Work task => Set down, exactly, every line from the top of the listing through the one holding "Deutschlandradio © 2026 (69, 2528)".

Recorded data =>

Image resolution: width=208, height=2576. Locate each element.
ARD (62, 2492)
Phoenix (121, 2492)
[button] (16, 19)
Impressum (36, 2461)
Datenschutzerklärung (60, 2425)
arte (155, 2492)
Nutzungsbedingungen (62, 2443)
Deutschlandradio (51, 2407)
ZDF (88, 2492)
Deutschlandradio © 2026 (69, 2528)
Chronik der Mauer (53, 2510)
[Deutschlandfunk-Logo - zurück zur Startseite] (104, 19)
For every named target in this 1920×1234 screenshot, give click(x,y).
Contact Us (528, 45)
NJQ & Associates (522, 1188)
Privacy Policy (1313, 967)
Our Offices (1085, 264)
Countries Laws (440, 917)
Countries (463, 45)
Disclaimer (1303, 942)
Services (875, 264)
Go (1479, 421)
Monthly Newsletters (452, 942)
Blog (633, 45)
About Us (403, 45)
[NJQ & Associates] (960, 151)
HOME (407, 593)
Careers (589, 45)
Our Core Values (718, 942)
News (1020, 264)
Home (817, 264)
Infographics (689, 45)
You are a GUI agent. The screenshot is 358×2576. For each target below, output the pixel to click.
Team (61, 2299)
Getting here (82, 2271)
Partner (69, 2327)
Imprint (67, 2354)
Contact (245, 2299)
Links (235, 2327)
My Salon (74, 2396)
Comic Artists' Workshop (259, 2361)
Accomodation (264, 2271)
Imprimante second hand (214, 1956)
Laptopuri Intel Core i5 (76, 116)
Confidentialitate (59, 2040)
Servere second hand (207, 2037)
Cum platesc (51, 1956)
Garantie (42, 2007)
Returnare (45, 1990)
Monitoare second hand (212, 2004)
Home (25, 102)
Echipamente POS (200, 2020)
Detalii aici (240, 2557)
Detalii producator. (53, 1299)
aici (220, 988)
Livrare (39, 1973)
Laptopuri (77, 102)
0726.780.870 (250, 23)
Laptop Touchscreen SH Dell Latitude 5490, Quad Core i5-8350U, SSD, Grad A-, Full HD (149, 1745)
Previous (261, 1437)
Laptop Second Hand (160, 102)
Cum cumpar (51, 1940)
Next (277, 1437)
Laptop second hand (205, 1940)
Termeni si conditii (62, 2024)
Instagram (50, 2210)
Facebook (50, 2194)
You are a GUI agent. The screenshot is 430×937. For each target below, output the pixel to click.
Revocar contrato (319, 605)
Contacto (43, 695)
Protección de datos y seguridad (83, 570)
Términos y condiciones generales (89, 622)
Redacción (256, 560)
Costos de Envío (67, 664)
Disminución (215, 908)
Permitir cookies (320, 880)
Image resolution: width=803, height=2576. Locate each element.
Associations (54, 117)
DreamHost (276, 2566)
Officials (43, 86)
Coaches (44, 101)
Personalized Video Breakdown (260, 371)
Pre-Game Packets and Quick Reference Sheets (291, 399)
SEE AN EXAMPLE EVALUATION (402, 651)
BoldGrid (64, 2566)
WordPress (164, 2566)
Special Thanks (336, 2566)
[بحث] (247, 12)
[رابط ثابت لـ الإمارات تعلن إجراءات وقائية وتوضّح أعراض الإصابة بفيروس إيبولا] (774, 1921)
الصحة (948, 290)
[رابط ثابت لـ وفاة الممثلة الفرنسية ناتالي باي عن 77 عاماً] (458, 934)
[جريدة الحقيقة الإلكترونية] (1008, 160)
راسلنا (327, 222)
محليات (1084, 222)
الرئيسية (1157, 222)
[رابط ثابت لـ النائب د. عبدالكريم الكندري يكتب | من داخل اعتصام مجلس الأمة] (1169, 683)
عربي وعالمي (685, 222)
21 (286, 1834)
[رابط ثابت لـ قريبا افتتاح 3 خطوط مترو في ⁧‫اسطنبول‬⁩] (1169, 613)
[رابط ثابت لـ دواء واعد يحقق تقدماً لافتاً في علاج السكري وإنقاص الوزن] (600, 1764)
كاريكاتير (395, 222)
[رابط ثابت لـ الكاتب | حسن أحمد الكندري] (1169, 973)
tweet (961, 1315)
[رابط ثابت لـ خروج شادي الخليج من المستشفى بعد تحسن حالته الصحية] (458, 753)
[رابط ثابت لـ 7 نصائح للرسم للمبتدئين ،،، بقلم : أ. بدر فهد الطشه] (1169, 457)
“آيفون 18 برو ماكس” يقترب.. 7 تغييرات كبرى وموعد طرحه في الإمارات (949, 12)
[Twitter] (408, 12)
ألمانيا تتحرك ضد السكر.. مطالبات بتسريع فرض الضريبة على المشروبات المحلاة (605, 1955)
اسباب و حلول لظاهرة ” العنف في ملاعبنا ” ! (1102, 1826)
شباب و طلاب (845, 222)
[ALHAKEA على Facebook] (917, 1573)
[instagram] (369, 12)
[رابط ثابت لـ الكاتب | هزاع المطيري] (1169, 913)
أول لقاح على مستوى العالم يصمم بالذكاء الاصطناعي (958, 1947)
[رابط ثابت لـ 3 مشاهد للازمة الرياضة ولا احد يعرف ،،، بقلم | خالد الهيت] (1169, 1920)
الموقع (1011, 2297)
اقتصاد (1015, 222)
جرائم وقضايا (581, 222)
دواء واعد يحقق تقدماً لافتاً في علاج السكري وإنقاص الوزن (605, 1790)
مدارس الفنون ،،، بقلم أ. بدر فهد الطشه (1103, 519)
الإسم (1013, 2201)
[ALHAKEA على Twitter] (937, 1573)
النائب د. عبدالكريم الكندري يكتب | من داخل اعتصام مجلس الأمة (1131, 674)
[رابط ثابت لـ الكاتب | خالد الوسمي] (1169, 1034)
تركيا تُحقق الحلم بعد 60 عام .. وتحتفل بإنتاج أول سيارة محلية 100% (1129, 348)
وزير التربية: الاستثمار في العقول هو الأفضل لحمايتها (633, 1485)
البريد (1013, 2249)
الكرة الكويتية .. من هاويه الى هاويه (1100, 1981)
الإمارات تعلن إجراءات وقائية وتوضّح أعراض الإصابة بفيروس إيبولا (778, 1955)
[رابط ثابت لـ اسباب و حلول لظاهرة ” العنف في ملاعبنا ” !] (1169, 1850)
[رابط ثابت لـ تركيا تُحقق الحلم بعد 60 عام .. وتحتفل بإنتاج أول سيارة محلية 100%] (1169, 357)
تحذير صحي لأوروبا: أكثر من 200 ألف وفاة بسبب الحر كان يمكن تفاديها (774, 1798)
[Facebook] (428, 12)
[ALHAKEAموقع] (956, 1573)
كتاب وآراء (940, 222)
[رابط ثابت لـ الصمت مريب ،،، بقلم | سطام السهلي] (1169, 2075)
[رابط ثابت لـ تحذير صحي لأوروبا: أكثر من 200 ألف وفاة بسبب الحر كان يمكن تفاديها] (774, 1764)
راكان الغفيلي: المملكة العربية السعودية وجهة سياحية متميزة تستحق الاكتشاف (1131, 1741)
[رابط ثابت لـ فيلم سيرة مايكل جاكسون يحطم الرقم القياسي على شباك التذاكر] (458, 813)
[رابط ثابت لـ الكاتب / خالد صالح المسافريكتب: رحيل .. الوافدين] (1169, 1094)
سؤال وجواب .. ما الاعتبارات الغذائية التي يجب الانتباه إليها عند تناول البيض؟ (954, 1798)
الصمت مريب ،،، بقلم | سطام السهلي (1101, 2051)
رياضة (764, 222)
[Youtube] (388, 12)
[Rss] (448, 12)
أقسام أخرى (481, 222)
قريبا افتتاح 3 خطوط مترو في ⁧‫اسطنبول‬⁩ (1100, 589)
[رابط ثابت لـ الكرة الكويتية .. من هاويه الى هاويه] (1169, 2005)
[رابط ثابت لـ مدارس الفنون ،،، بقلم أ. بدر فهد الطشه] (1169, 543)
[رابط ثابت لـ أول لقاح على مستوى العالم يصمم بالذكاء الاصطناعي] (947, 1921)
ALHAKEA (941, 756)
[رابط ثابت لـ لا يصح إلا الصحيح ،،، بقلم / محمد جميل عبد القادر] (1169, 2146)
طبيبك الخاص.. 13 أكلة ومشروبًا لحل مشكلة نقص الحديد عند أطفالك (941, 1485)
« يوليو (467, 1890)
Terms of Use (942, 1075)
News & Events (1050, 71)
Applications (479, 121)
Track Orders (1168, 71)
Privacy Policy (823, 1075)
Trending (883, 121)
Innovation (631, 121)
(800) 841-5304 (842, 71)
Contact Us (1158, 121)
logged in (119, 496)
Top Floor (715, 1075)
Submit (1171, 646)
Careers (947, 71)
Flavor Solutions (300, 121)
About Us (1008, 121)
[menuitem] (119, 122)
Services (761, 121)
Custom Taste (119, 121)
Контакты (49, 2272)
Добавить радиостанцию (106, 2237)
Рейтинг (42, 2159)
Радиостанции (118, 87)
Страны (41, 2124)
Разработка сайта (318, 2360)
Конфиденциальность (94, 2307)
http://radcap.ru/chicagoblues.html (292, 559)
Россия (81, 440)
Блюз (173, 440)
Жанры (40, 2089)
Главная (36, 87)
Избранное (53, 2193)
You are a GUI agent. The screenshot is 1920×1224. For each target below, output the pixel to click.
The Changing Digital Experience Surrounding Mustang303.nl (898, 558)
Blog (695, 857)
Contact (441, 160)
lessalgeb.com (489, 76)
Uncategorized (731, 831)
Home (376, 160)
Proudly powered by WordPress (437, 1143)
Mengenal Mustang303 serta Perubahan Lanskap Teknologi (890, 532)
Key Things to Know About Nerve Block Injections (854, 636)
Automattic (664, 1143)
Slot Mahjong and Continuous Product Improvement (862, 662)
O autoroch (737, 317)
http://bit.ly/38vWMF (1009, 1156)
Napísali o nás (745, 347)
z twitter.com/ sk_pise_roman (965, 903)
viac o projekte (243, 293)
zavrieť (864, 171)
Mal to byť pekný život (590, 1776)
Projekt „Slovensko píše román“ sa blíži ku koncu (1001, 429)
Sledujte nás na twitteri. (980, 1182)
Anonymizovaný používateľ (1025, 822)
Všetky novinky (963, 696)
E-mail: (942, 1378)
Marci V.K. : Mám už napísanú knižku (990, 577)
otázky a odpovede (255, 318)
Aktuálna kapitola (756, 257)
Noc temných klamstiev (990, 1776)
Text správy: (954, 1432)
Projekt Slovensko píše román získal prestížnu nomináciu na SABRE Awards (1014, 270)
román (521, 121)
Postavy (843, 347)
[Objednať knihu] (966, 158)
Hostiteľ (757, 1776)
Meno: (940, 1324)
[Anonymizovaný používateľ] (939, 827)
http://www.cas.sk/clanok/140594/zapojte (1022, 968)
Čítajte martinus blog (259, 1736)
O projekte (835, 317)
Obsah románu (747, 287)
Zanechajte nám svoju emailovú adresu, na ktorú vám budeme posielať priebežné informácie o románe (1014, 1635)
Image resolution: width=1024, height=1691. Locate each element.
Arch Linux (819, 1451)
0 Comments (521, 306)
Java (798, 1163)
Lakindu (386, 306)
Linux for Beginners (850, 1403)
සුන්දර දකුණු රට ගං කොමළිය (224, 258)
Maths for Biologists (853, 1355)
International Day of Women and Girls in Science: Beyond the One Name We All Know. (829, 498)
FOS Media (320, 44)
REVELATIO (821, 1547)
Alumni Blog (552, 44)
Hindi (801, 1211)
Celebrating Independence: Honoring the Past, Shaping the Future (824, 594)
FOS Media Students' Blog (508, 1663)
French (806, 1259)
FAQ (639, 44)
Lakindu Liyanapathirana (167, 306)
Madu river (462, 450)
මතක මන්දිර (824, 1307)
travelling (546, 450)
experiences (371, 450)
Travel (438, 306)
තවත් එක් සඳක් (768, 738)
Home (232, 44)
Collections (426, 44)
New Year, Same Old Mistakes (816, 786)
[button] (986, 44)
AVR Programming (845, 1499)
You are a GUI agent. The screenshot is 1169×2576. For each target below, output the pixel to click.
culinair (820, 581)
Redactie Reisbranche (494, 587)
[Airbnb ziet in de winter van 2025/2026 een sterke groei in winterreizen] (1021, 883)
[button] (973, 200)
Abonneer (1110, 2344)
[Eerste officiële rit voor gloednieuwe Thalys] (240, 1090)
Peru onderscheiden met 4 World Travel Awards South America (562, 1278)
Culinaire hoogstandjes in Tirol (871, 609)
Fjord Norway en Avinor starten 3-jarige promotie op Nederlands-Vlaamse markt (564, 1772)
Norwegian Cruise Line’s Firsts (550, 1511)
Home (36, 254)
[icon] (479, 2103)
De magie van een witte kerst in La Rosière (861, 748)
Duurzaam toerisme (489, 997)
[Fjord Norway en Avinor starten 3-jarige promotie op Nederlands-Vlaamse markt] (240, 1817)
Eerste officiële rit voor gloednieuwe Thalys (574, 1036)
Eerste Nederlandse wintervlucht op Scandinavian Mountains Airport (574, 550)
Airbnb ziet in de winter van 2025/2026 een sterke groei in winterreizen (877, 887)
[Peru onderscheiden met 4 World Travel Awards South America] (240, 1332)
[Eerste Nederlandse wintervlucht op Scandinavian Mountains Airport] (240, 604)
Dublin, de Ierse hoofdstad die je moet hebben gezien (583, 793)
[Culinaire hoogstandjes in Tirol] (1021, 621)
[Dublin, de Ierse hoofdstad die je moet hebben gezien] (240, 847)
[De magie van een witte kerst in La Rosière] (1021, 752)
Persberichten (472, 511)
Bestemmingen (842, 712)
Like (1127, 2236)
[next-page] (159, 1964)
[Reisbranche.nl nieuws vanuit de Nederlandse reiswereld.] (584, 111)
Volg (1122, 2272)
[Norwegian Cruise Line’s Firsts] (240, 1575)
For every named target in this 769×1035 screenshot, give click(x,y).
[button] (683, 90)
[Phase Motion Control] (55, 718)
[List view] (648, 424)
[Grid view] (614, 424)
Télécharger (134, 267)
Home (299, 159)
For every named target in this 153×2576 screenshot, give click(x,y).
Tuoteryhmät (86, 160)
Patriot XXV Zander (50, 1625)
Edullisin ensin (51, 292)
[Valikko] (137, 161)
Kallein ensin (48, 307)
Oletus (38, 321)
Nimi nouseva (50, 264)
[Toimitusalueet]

Exercise answer =>
Image resolution: width=208, height=2576. Locate each element.
ARD (62, 2492)
Phoenix (121, 2492)
[button] (16, 19)
Impressum (36, 2461)
Datenschutzerklärung (60, 2425)
arte (155, 2492)
Nutzungsbedingungen (62, 2443)
Deutschlandradio (51, 2407)
ZDF (88, 2492)
Deutschlandradio © 2026 (69, 2528)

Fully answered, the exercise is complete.